Dataset items
================
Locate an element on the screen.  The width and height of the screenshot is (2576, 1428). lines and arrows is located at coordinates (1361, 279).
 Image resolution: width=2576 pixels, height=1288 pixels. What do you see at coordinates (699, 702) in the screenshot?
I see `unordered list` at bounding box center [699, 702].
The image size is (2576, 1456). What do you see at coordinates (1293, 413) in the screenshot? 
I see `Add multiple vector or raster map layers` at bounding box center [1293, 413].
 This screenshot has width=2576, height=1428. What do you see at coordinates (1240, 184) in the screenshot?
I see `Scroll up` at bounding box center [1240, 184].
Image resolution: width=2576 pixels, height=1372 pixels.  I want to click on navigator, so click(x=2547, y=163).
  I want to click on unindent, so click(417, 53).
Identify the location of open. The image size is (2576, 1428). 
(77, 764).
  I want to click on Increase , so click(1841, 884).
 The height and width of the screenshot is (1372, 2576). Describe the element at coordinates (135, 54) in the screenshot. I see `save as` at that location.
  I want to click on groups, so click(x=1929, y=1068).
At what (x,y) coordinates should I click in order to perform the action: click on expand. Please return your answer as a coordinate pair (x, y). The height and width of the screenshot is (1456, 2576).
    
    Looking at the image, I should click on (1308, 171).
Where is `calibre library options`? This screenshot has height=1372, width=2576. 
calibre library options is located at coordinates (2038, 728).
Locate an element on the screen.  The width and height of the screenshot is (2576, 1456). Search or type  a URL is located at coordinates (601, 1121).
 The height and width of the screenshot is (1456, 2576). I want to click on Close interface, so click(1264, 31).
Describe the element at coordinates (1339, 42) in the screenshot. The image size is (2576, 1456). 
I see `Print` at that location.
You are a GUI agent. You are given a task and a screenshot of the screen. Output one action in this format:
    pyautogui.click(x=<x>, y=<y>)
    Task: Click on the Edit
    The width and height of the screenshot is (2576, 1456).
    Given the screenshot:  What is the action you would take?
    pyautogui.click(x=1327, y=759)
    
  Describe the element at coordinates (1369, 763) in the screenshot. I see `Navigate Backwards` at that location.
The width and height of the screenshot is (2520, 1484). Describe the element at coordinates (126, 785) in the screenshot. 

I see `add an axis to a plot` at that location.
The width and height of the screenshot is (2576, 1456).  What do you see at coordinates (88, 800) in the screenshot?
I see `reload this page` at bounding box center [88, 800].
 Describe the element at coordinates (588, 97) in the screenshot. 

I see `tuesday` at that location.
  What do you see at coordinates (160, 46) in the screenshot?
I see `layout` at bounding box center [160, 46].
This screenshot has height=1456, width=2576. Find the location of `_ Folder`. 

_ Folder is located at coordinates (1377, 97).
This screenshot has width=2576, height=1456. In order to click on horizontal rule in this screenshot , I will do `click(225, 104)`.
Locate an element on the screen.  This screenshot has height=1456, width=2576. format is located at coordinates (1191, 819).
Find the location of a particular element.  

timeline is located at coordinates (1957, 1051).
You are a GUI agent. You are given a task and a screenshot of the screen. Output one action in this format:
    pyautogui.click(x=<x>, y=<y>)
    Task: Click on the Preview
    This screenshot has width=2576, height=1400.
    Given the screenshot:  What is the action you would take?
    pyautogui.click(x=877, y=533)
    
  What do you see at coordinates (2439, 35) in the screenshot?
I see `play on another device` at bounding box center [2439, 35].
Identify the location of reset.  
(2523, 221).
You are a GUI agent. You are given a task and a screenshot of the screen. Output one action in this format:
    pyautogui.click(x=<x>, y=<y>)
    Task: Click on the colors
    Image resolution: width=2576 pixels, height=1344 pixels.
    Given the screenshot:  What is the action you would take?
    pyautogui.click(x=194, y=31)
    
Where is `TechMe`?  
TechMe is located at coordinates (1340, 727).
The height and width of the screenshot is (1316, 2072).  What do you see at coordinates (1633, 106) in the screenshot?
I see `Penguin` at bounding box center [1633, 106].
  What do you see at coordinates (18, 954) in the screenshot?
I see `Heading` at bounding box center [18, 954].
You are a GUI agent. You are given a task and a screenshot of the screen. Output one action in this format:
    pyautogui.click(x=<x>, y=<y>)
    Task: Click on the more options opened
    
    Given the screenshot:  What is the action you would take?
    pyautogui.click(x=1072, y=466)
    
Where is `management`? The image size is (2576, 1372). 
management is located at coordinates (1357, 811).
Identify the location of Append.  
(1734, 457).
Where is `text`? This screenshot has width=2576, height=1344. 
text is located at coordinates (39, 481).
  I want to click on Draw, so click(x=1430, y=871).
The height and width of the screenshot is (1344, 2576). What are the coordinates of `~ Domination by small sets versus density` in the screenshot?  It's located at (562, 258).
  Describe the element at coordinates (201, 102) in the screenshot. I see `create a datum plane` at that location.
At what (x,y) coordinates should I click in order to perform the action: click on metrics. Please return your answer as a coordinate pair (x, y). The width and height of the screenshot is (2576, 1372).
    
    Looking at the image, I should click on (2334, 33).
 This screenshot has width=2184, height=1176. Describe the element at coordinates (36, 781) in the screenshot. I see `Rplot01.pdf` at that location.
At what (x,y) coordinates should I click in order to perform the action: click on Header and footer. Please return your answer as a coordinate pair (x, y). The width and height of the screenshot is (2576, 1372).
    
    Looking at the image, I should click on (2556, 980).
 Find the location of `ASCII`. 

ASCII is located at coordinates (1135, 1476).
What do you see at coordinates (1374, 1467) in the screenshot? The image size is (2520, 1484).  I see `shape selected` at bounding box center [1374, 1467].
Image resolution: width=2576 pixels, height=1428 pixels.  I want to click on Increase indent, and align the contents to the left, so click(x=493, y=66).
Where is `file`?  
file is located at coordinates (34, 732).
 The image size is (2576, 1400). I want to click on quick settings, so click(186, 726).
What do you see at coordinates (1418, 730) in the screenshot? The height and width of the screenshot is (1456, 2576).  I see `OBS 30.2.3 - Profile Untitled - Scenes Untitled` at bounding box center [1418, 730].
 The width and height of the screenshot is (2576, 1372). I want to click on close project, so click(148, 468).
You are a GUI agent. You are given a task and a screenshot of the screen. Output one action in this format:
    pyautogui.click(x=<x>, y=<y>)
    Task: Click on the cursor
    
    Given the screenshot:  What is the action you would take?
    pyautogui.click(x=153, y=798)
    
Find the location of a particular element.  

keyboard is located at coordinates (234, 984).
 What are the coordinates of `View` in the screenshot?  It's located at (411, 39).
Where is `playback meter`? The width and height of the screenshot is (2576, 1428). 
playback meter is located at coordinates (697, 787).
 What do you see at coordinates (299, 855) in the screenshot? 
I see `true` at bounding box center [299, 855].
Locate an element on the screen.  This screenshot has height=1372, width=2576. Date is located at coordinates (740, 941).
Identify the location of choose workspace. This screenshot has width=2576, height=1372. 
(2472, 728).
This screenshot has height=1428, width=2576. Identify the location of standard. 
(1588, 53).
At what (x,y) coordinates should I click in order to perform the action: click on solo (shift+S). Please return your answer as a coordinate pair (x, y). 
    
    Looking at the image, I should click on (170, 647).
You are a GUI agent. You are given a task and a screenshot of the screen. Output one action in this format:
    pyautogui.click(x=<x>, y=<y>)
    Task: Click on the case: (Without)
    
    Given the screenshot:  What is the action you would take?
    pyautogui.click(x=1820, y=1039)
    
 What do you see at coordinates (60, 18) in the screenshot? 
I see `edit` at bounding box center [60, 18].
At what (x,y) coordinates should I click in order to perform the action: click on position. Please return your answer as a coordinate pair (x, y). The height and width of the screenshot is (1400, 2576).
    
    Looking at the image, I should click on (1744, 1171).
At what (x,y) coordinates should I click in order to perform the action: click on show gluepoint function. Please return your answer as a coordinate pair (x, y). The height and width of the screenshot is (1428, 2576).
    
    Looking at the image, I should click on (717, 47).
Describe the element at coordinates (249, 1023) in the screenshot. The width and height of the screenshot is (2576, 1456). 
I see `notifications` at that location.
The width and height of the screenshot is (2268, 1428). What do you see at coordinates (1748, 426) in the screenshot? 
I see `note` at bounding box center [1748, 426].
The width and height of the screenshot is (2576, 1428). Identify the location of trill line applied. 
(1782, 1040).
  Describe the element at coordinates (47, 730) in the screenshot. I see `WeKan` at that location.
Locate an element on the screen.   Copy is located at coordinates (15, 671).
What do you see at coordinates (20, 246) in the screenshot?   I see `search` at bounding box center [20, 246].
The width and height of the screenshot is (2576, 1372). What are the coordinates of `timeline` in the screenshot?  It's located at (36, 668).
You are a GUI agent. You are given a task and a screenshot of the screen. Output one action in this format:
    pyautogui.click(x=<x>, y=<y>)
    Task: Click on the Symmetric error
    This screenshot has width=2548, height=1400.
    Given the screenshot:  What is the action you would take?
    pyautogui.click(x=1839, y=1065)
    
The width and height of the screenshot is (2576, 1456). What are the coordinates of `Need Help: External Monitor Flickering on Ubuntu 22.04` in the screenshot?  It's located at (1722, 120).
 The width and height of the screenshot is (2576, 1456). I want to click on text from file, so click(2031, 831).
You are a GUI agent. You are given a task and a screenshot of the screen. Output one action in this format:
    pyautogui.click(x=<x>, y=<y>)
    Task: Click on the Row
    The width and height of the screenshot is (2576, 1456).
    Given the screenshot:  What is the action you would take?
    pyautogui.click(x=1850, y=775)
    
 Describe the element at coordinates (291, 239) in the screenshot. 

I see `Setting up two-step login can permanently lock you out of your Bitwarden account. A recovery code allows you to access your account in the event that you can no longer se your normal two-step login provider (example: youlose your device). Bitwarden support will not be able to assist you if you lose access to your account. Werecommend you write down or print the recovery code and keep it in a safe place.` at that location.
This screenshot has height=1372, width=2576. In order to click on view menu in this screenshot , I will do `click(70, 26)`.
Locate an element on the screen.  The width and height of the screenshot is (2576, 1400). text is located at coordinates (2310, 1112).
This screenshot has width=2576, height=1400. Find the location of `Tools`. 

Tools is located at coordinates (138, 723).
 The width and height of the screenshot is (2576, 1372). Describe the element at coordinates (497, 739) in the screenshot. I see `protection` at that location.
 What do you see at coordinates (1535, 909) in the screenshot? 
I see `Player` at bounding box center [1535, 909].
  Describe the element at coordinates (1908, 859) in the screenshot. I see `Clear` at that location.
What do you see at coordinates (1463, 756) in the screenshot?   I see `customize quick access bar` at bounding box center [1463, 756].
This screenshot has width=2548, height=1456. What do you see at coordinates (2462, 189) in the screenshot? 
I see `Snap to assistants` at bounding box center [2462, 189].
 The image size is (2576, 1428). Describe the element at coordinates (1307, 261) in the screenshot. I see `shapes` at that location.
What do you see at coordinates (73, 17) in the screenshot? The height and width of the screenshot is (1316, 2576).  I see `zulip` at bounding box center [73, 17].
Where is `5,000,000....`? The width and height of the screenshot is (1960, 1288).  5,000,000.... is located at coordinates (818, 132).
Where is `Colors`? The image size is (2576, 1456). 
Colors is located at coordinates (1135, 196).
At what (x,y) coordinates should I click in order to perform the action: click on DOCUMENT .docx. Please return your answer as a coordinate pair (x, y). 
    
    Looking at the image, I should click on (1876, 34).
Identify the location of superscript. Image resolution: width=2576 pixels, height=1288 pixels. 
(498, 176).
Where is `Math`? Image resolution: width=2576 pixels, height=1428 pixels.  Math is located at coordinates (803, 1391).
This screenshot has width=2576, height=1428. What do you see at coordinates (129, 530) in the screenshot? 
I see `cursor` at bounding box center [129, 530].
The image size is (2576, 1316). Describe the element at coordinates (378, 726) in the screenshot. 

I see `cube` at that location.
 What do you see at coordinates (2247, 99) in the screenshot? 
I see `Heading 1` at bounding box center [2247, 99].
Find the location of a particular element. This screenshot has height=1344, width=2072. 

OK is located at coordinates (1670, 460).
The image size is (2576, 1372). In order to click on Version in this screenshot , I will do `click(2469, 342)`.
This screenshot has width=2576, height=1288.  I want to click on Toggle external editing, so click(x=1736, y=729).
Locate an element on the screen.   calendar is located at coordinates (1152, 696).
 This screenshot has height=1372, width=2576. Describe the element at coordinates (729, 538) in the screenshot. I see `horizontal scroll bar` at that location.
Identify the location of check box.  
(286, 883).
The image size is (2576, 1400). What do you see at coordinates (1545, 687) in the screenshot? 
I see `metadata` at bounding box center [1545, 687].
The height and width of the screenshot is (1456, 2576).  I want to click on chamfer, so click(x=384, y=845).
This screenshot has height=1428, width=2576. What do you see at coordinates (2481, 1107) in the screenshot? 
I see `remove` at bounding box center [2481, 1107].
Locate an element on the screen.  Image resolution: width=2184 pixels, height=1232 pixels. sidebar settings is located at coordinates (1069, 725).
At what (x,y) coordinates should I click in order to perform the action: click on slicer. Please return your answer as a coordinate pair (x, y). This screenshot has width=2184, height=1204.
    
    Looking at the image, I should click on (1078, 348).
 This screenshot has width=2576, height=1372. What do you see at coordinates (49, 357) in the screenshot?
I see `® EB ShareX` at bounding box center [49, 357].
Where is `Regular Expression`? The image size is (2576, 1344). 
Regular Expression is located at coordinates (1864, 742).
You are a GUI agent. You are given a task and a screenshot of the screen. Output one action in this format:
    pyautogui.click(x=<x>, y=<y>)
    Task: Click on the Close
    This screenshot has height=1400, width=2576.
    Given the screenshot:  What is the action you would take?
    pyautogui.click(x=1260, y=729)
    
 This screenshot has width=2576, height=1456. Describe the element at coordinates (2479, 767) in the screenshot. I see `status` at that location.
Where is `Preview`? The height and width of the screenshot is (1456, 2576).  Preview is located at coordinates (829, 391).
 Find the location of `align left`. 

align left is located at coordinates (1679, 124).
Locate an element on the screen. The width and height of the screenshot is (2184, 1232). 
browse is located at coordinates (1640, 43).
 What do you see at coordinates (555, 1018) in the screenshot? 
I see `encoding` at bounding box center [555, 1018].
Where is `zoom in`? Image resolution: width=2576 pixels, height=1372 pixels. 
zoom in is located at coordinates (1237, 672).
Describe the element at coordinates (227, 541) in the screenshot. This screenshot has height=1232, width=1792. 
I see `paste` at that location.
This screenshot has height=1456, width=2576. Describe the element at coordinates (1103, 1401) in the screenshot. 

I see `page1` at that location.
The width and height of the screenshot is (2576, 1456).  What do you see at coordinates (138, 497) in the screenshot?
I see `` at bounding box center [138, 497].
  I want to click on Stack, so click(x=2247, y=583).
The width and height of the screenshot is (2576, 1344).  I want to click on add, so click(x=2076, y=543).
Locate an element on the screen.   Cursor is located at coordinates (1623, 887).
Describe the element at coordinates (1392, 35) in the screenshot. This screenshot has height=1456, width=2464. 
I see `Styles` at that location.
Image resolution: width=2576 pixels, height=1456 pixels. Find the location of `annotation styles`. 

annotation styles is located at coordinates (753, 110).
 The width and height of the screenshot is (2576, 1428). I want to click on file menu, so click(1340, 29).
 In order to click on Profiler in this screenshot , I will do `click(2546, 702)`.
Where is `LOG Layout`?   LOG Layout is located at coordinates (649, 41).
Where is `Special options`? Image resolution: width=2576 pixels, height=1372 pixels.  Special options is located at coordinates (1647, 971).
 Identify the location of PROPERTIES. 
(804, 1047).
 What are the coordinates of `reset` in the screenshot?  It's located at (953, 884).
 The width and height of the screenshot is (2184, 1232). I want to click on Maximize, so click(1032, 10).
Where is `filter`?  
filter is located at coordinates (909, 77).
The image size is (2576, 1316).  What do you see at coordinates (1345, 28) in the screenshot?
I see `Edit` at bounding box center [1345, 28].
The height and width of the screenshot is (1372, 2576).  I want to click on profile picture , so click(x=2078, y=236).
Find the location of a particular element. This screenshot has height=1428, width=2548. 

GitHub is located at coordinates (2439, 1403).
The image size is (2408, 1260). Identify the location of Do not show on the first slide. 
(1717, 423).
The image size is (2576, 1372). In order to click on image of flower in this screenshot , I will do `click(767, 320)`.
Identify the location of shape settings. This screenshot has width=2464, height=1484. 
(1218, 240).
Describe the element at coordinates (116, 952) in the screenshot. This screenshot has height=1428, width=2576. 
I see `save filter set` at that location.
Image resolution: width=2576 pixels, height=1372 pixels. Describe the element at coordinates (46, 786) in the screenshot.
================
▶ PROMPT
Copy the dataset items above word for word, from the first line of the records through the line containing "I want to click on groups, so", including both of those lines.

▶ WRITTEN RESPONSE
Locate an element on the screen.  The width and height of the screenshot is (2576, 1428). lines and arrows is located at coordinates (1361, 279).
 Image resolution: width=2576 pixels, height=1288 pixels. What do you see at coordinates (699, 702) in the screenshot?
I see `unordered list` at bounding box center [699, 702].
The image size is (2576, 1456). What do you see at coordinates (1293, 413) in the screenshot? 
I see `Add multiple vector or raster map layers` at bounding box center [1293, 413].
 This screenshot has width=2576, height=1428. What do you see at coordinates (1240, 184) in the screenshot?
I see `Scroll up` at bounding box center [1240, 184].
Image resolution: width=2576 pixels, height=1372 pixels.  I want to click on navigator, so click(x=2547, y=163).
  I want to click on unindent, so click(417, 53).
Identify the location of open. The image size is (2576, 1428). 
(77, 764).
  I want to click on Increase , so click(1841, 884).
 The height and width of the screenshot is (1372, 2576). Describe the element at coordinates (135, 54) in the screenshot. I see `save as` at that location.
  I want to click on groups, so click(x=1929, y=1068).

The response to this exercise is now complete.